HELENE FISCHER hat „engere Auswahl“ getroffen

Laaaangsam, aber stetig tut sich was in Sachen „neues HELENE-FISCHER-Album“: Wie wir aus Autorenkreisen vernommen haben, sind einige Autoren darüber informiert worden, dass sich HELENE FISCHER für eine „engere Auswahl“ entschieden hat. Der Songpool war ursprünglich bis Ende 2019 für Vorschläge offen. Durch die Pandemie wurde die Frist zur Einreichung verlängert, was sich dann auch in einschlägigen Kreisen herumgesprochen hat – wir haben HIER (indirekt) Ende Februar 2020 darüber berichtet.

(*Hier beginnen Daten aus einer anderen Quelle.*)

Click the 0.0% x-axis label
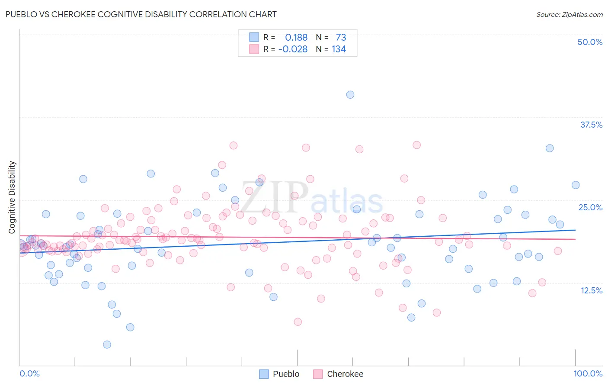 (x=29, y=373)
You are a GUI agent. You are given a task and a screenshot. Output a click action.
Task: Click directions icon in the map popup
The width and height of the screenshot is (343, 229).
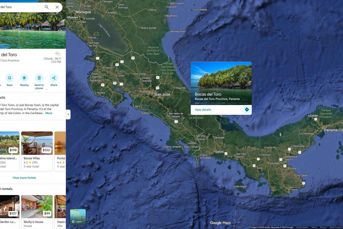pos(247,110)
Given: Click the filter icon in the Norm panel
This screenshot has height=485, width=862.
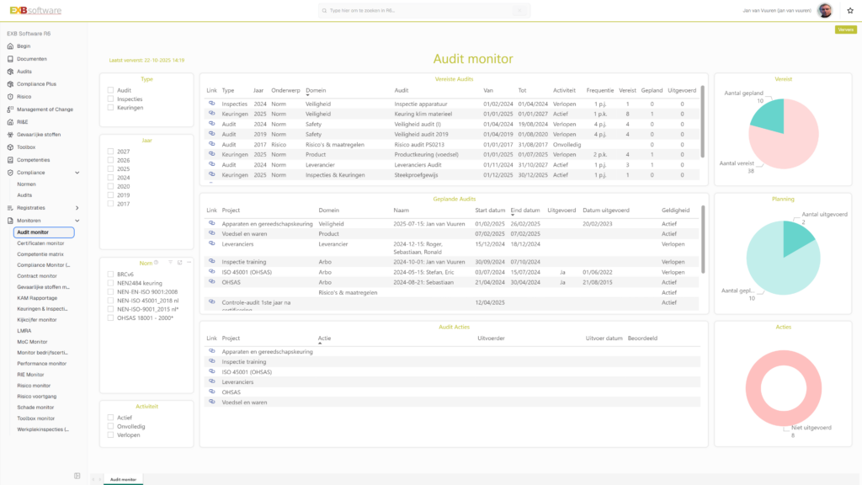Looking at the screenshot, I should click(171, 262).
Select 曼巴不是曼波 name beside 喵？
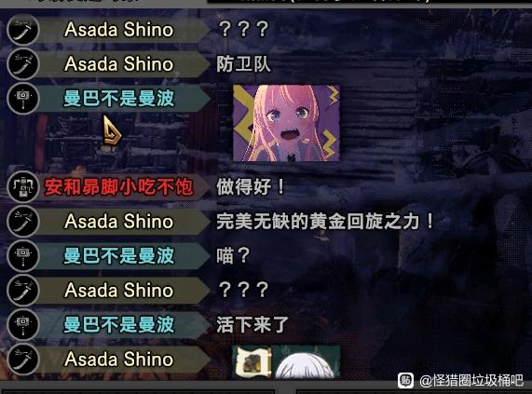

Songautoren wurden über akuellen Stand informiert

Inzwischen wurden die Autoren über den aktuellen Stand der Dinge informiert. Das ist u. a. auch deshalb wichtig, wenn Songs für HELENE FISCHER eingereicht wurden, die von HELENE zwar nicht genommen worden sind, aber vielleicht für andere Künstlerinnen und Künstler interessant sein könnten.

Hypothese: Album kommt zum Weihnachtsgeschäft

Wir vermuten, dass die Entscheidungsfindung über die Songauswahl abgeschlossen ist und ein VÖ-Termin zum Weihnachtgeschäft bzw. kurz zuvor ins Auge gefasst wird.

Bleibt HELENE der deutschen Sprache treu?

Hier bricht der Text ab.